LAND

Updates from ASLA

ASLA 2019 Professional General Design Honor Award. Glenstone, Potomac, Maryland. PWP Landscape Architecture >

Ethics: Appropriate Use of Work Samples From a Previous Employer

This article does not represent a determination by the Ethics Committee of an actual case. One of the responsibilities of the Ethics Committee is to enhance member awareness about the Code of Professional Ethics and Code of Environmental Ethics, which contain important principles relating to members’ duties to clients and to other members. While there may be additional licensing, legal, or legally actionable factors in these hypotheticals, the Ethics Committee’s comments address only the implications with regard to the ASLA ethical codes; the discussions of these hypotheticals by the Ethics Committee do not constitute legal advice.

After working at ABC Landscape Architects for several years, Adam was ready for a change. One day while pondering his future, Adam was approached by XYZ Architects who asked if Adam was interested in starting a landscape architecture studio in their architecture firm. Adam was honored and excited about the opportunity and accepted the offer. Prior to leaving ABC, Adam asked ABC's owners if he could have work samples from his projects for use in his portfolio. ABC agreed and provided Adam with the requested work samples.

Once Adam reported to work, XYZ promptly updated their website announcing landscape architecture as a new service they provided. Adam supplied XYZ with the ABC work samples, which XYZ displayed on their website. Adam, intending to follow the proper protocol, made sure XYZ added a small note on the webpage stating that the projects were done while Adam worked for a previous employer. Adam did not specify what contributions he made to the projects and did not specifically name ABC as the firm responsible for the work.

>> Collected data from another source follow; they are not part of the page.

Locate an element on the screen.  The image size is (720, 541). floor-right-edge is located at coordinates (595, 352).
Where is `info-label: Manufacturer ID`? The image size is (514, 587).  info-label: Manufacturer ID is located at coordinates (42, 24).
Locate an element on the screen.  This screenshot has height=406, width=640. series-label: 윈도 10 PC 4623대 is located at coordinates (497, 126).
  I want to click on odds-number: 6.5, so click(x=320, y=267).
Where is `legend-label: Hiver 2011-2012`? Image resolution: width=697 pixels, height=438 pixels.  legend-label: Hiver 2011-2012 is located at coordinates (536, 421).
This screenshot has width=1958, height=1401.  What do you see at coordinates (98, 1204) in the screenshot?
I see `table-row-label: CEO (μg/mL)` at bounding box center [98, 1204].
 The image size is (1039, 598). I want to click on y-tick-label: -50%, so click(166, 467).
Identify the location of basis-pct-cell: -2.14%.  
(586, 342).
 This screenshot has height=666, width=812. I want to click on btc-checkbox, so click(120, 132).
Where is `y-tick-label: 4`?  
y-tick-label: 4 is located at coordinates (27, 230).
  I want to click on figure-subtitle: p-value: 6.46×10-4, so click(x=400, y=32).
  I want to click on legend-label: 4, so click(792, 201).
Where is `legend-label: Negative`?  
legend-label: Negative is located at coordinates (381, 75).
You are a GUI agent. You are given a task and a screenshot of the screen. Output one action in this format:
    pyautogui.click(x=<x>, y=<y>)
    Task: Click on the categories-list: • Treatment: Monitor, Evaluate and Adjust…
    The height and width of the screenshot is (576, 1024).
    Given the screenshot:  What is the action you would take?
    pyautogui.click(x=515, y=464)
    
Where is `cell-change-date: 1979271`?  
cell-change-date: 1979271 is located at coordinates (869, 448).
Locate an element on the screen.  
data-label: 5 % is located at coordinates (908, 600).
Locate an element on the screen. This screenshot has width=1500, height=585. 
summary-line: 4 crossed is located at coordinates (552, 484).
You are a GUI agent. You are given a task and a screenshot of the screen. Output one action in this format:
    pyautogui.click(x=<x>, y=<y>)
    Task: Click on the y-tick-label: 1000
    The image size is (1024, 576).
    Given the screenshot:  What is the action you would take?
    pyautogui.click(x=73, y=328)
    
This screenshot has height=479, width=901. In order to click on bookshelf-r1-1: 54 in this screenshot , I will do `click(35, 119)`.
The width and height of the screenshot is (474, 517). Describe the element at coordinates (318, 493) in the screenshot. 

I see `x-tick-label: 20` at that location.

ABC was shocked to see their projects displayed on their new competitor's website. ABC did not intend to give Adam permission to use the work samples to market the new studio and felt that Adam did not adequately explain that his role in the featured projects was in support of the landscape architect of record. Did Adam and XYZ act appropriately in their use of ABC's work samples? Unfortunately, Adam and XYZ violated a number of ethical codes. Additionally, ABC did not take the proper precautions in releasing samples of their work to Adam. Here are the relevant sections to the ASLA's Code of Professional Ethics:
  • R1.105 Members shall recognize the contributions of others engaged in the planning, design, and construction of the physical environment and shall give them appropriate recognition and due credit for professional work and shall not maliciously injure or attempt to injure the reputation, prospects, practice, or employment position of those persons so engaged. Credit shall be given to the design firm of record for the use of all project documents, plans, photographs, sketches, reports, or other work products developed while under the management of the design firm of record. Use of others’ work for any purpose shall accurately specify the role of the individual in the execution of the design firm of record’s work. Employers should give departing employees access to work that they performed, reproduced at cost, and a description of the employee’s involvement in the work should be noted on each product and acknowledged by the employer. ABC acted appropriately in releasing the work samples to Adam; however, ABC and Adam should have discussed, agreed upon, and documented an accurate description of his contributions to the projects. Adam should not have used the work samples without appropriately crediting ABC.
  • R1.108 Members shall not misrepresent or knowingly permit the misrepresentation of their professional qualifications, capabilities, and experience to clients, employers, or the public or be a party to any exaggerated, misleading, deceptive, or false statements or claims by the firms, agencies, or organizations that employ them. Members shall not take credit for work performed under the direction of a former employer beyond the limits of their personal involvement and shall give credit to the performing firm. On the website Adam (and XYZ) should have prominently stated that the projects were completed while Adam was working for another firm and explicitly named ABC as the design firm of record. Adam should have stated what duties he performed for each of the projects based on the agreement with ABC.
  • R1.110 Members shall not copy or reproduce the copyrighted works of others without prior written approval by the author of the copyrighted work. The work samples in question are the copyrighted works of ABC. Adam should have been clearer about the way he intended to use the work samples. The use of the term "portfolio" may have different meanings to different people and to some it may not include digital use, or use in marketing efforts. ABC should have refrained from releasing work samples without clear limits and expectations for their use stated in writing, in this case limiting the use to a personal portfolio used to gain employment.
ABC contacted XYZ and notified them that they did not have permission to use the work samples on their website and were misrepresenting Adam's role in the featured projects. ABC asked for the work samples to be removed from XYZ's website and that Adam return all copies of the work samples to ABC. XYZ and Adam complied with this request and apologized for their unintended ethics violations. This situation could have been avoided if Adam understood the appropriate use of his previous employer's copyrighted materials and if both Adam and ABC were clearer about their intent and expectations for the use of the work samples.